Cardiff Blues 19 Leinster 23:Leinster will travel to Glasgow and the resumption of the Heineken Cup next weekend with the wind well and truly in their sails after the Cardiff Blues became the latest victims of Joe Schmidt's side at the City Stadium in the Welsh capital this evening. The result stretches Leinster's lead at the top of the Pro12 standings to nine points.
Injuries to Jonathan Sexton and Gordon D’Arcy will give Schmidt cause for concern but, by and large, the coach can reflect happily on a 10th successive win although they were hanging on in the closing stages and can thank their well organised defence, rather than their renowned attack, for seeing the game out.

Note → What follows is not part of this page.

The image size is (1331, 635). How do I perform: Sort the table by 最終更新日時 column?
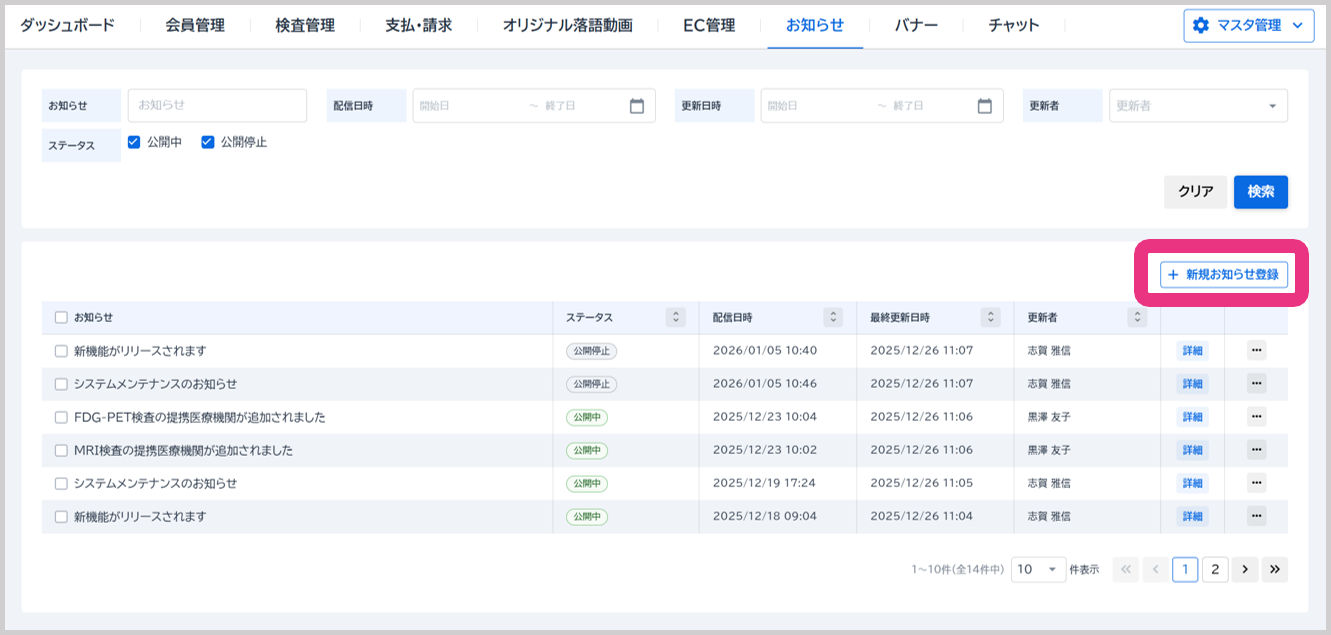(x=991, y=317)
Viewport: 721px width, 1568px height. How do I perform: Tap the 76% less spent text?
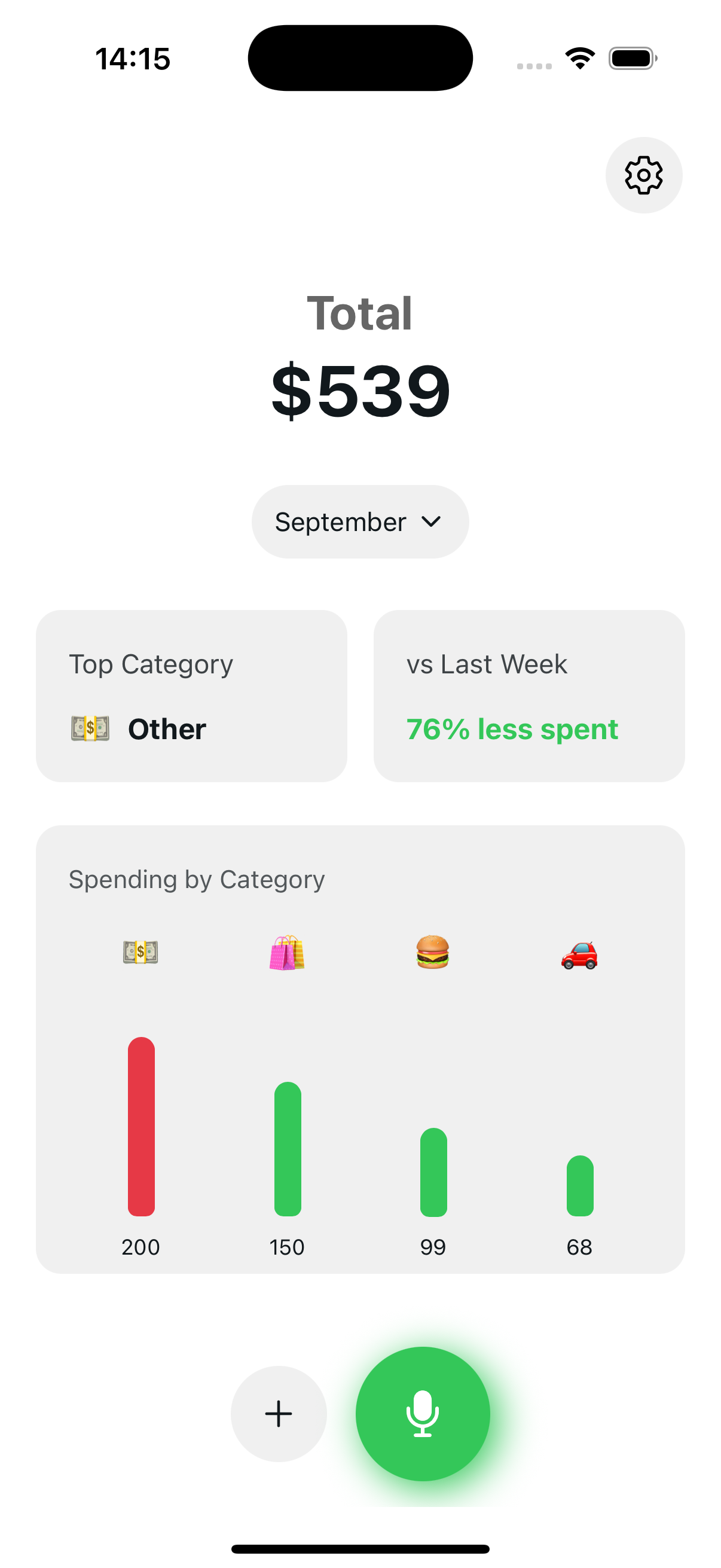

The Blues, already without Lions centre Jamie Roberts, suffered a pre-match blow when Gavin Henson was ruled out with a calf strain and then made a disastrous start as they conceded two early tries. Leinster ran a free-kick, skipper Jamie Heaslip burst past a static defence and back row colleague Sean O’Brien was at his shoulder to score.
Minutes later a move from the training ground saw full-back Rob Kearney take an inside pass and knife through to touch down under the posts. Jonathan Sexton converted both to leave Leinster 14-0 ahead and seemingly in total control.
But the Blues, with Dan Parks abandoning his usual kicking game to spread the ball wide, hit back with two penalties from Leigh Halfpenny before Parks, reverting to his usual script, dropped a goal.
Halfpenny was just short with an ambitious attempt from wide on the halfway line, but Sexton made no mistake with a much easier effort to end the first half with the visitors holding a 17-9 lead.
The Blues shot themselves in the foot on the restart, first by allowing Sexton’s kick off to bounce into touch inside their 22 and then having the line-out stolen by the alert O’Brien, but stout tackling meant Leinster had to settle for another Sexton penalty.
A further massive kick from Halfpenny took the Welsh region into double figures and the lively full-back then forced Leinster wing Dave Kearney to concede a five metre scrum.
Leinster pushed too soon, yielding a free-kick, from which prop Gethin Jenkins forced his way over for a try eventually confirmed by the TV official. Halfpenny converted to reduce the deficit to just one point at 20-19.
A 60 metre kick by Halfpenny fell beneath the crossbar, but the Blues were causing all sorts of problems for the European champions, who had lost key men D’Arcy and Sexton to injury. But they missed a chance to take the lead when Halfpenny fluffed a straightforward penalty and Leinster nerves were settled when Fergus McFadden slotted over a similar kick to confirm their victory.